**Task instructions**
Tally the lines containing "Promosi" in this data. Respond with the tally alone.

****************************************

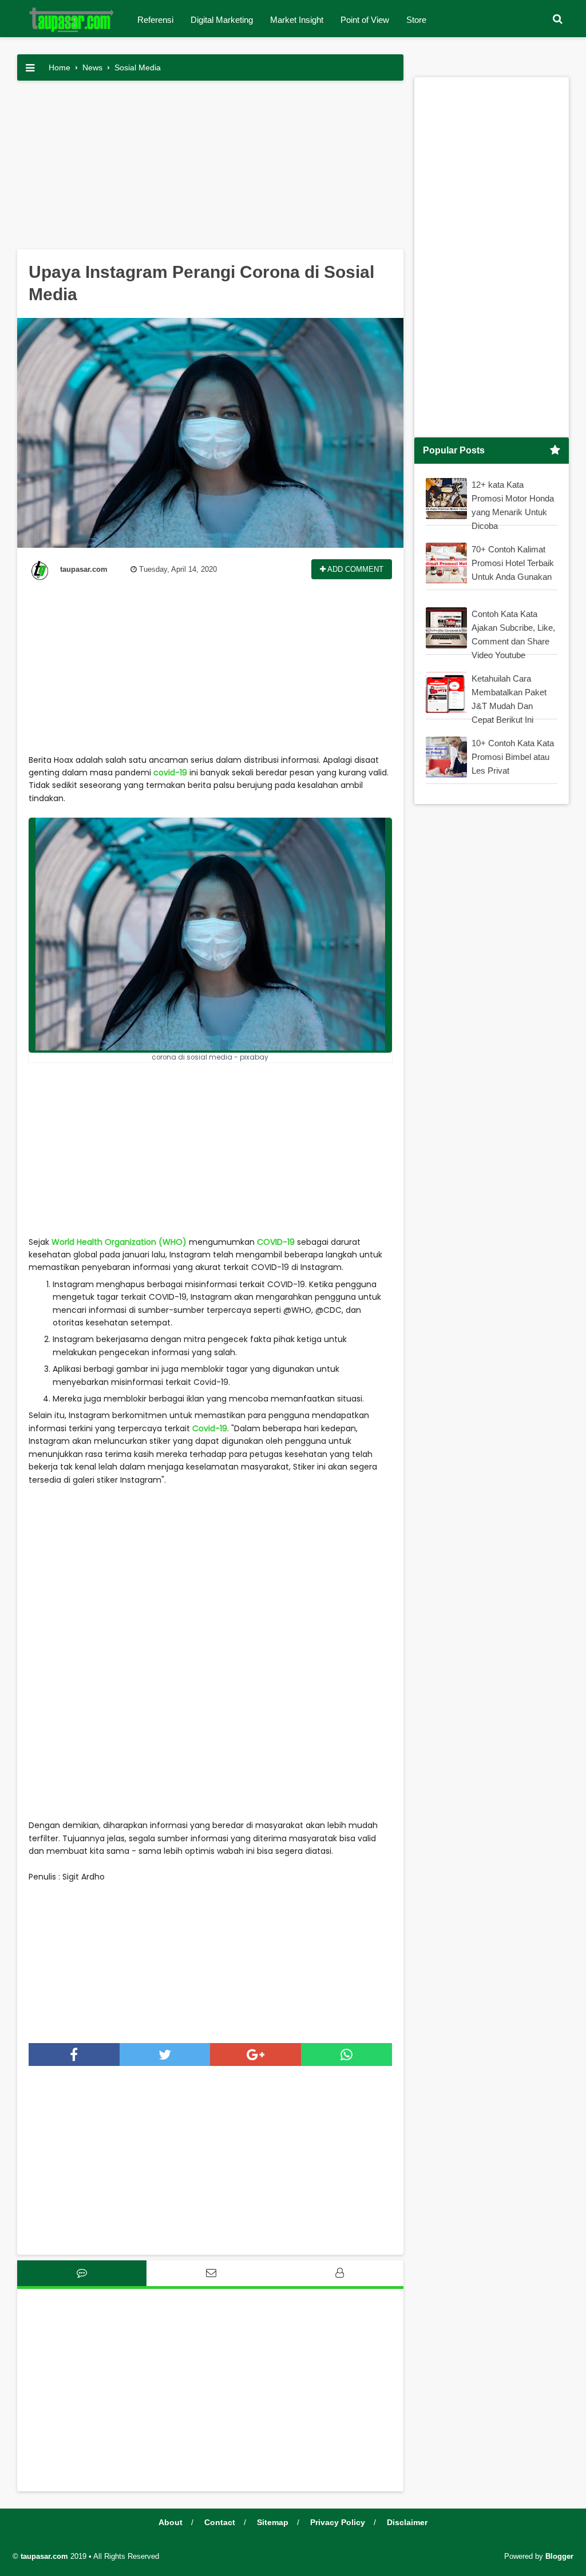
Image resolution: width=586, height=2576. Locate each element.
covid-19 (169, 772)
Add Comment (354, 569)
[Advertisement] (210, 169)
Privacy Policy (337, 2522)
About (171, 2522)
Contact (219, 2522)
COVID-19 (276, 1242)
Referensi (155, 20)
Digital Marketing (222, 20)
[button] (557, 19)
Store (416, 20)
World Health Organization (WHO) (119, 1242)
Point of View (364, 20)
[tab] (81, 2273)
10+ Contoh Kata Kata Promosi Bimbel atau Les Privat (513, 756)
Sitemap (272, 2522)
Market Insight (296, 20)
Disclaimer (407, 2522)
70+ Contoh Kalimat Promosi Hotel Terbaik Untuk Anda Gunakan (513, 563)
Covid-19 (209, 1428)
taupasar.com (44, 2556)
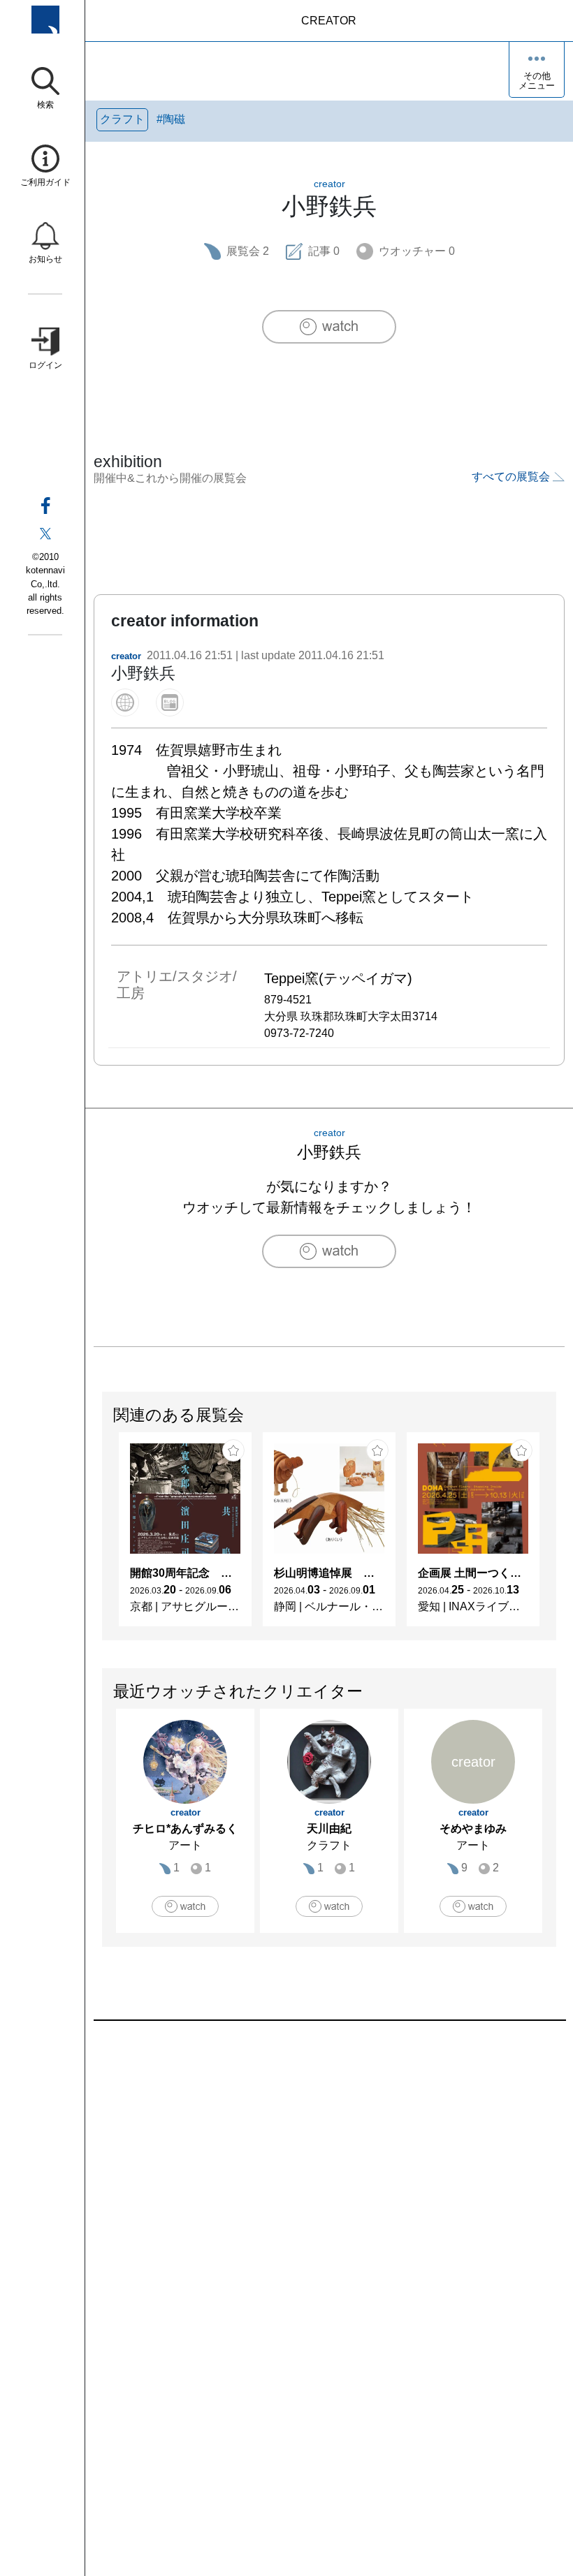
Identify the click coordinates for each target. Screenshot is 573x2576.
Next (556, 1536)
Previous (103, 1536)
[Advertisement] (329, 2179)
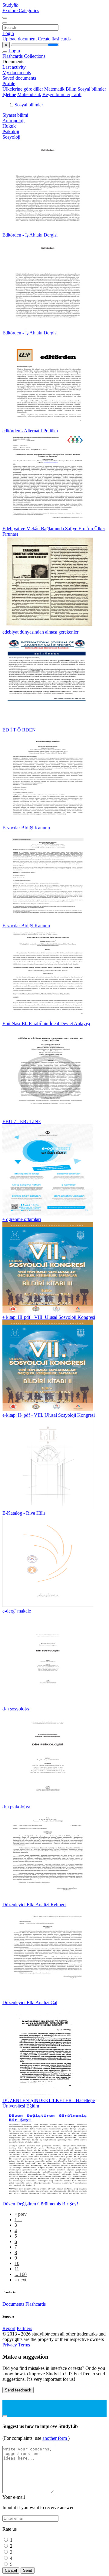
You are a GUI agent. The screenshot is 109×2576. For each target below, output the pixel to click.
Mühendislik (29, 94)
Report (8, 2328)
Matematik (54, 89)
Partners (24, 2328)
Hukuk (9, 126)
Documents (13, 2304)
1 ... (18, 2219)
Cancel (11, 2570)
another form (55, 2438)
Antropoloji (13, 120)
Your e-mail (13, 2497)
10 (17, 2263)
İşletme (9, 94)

****************************************

**Solution to the exercise**
2